Guidance for Future Research: This empirical analysis offers insights and best practices for researchers and industry professionals in the domain of large-scale language model training.
Resource Allocation: Recognizing the importance of deduplication and data combination can guide organizations in allocating resources for data cleaning and deduplication.
Generalizability: While the paper shows promising results with SlimPajama, it remains to be seen how these findings generalize across other datasets and models.

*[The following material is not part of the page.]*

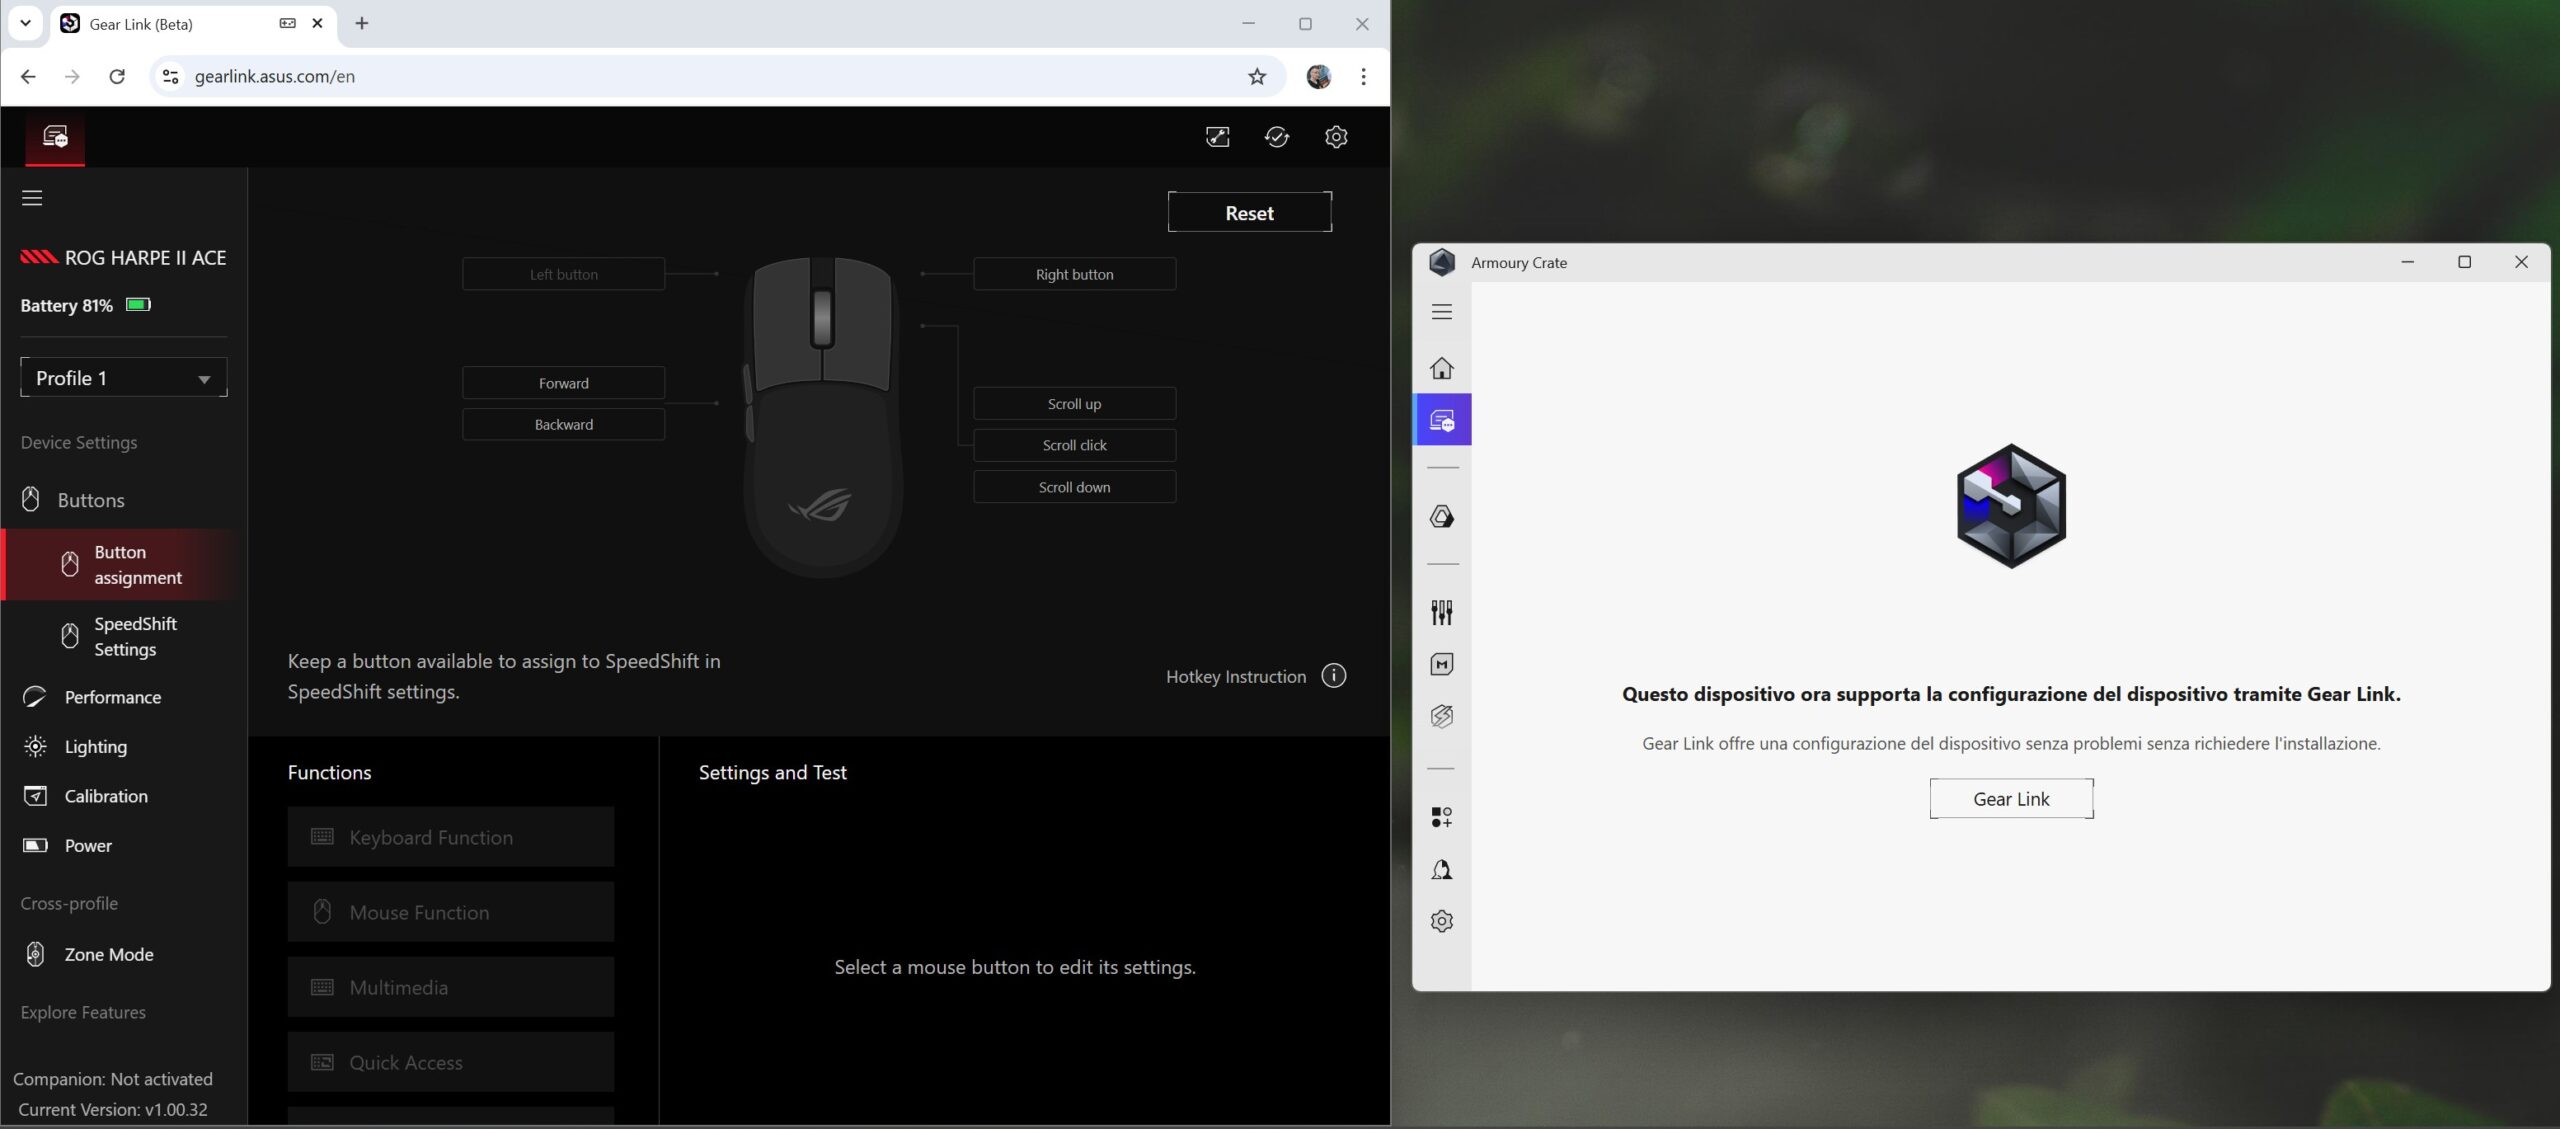Open SpeedShift Settings menu item
Image resolution: width=2560 pixels, height=1129 pixels.
pyautogui.click(x=135, y=636)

Given the emphasis on understanding the nuances of data combinations, deduplication, and their effect on training LLMs:
I'd rate the real-world impact of this paper as an 8 out of 10.
This research offers valuable insights into optimizing the data used in training large language models, potentially leading to better models and more efficient training processes. The findings could be especially relevant for organizations and researchers aiming to maximize the performance of their LLMs using limited resources.